Clearly, this market was in dire need of superimposed correction via innovative ballot screen technology. Starting March 2010, expect the internet to sprout flours and dispense vials of pure honeybunny unicorn love.
What she means is that millions of European consumers who already had a free choice will now be forced to exercise that choice. I generally agree with the overall goal here, but government intervention in technology like this just doesn’t sit right with me.
Generally speaking I don’t at all agree with this “requirement” but Government intervention can be a very good thing. I’d warmly welcome Governments taking action against for example Intel, who I think have done a lot of harm to the industry.
It’s a double edge sword.
Edited 2009-12-19 04:37 UTC
While I generally agree with the expressed skepticism about government on this I applaud the EU. I would like to see the minimum of intrusion by government into the lives of ordinary folk, in fact their is all ready far too much. However, the monopolies the rich and powerful need regulation, domination by corporations is not better than domination by government it is worse. We know that MS has a tendency to unreasonably exploit its near monopoly – MS having a browser monopoly will tend to lead to control of the Internet standards by MS and ultimately to users having to use Windows if they want the full Internet experience. MS will use one monopoly to to support another in the same way that Office supports Windows. The EU forcing competition is a good thing
Oh and I agree with the comment about Intel.
Firstly, I agree with government regulation in certain markets, however…
Are you sure about that? Think about all the tyrannical leaders of this world, past and present, then see if you can repeat the above statement.
With corporations, there typically is a choice. It may be a lot more hard work to get the result you want, but there is normally an option. With governments however, they have the ability to control your life down to the most minute details: tax levels, schooling, health, privacy, public transport etc. etc.

Page and screen pointing data:
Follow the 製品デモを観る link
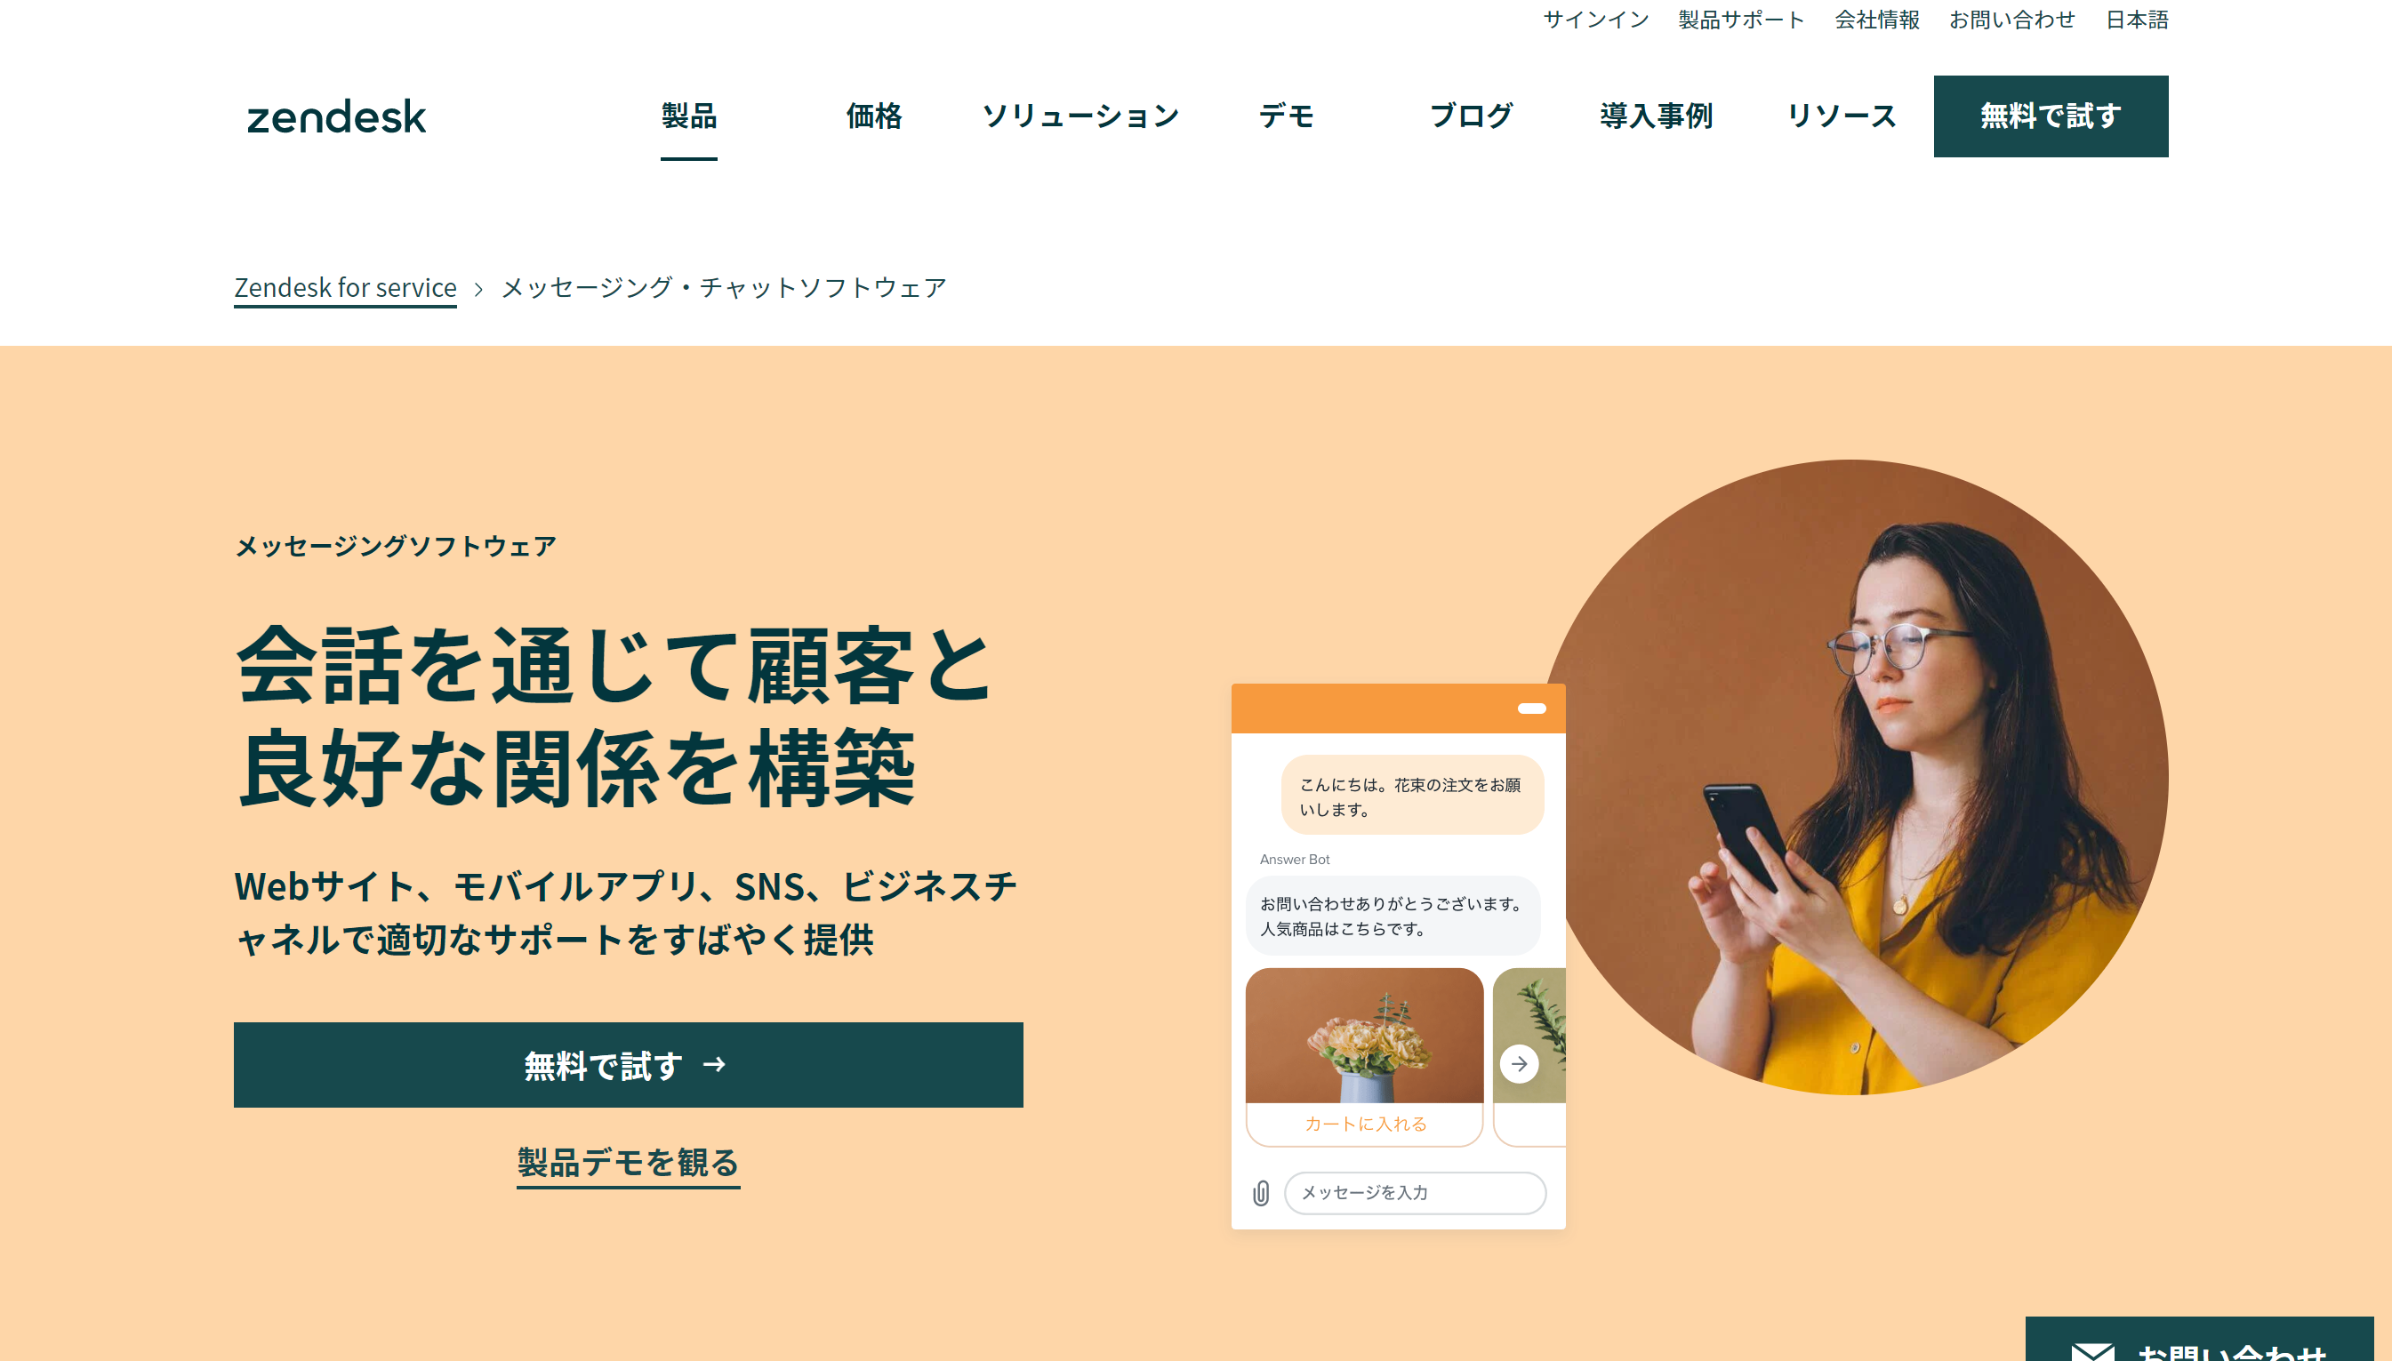This screenshot has height=1361, width=2392. click(x=628, y=1163)
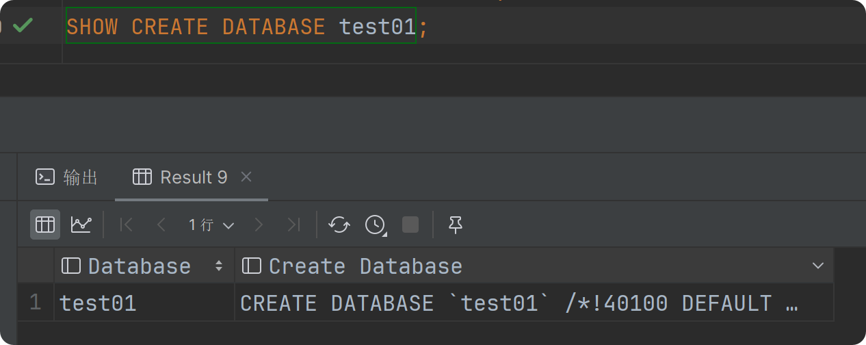Screen dimensions: 866x345
Task: Go to next results page
Action: (x=259, y=225)
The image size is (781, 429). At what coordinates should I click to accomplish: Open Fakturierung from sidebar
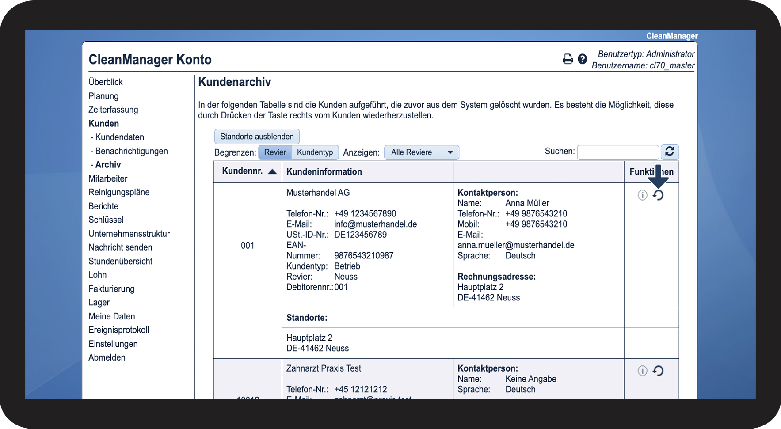[x=111, y=289]
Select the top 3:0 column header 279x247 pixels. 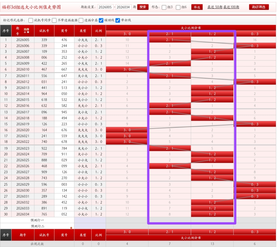coord(127,34)
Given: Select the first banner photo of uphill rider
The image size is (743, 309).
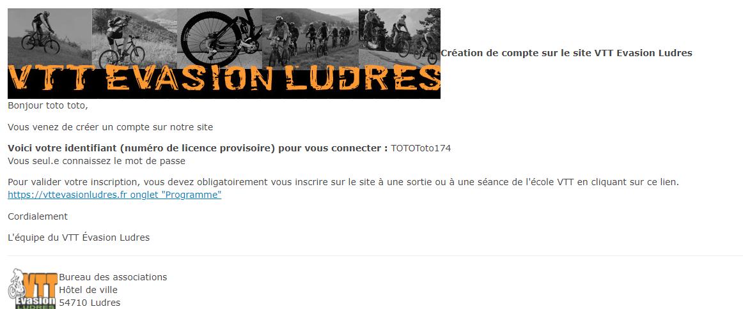Looking at the screenshot, I should (50, 38).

EXERCISE 1: List the areas of life that, according to the browser ballot discussion, governments can control down to the most minute details.
EXERCISE 2: Write out everything in the browser ballot discussion from "What she means" down to "right with me.".

WRITTEN SOLUTION 1:
- tax levels
- schooling
- health
- privacy
- public transport

WRITTEN SOLUTION 2:
What she means is that millions of European consumers who already had a free choice will now be forced to exercise that choice. I generally agree with the overall goal here, but government intervention in technology like this just doesn’t sit right with me.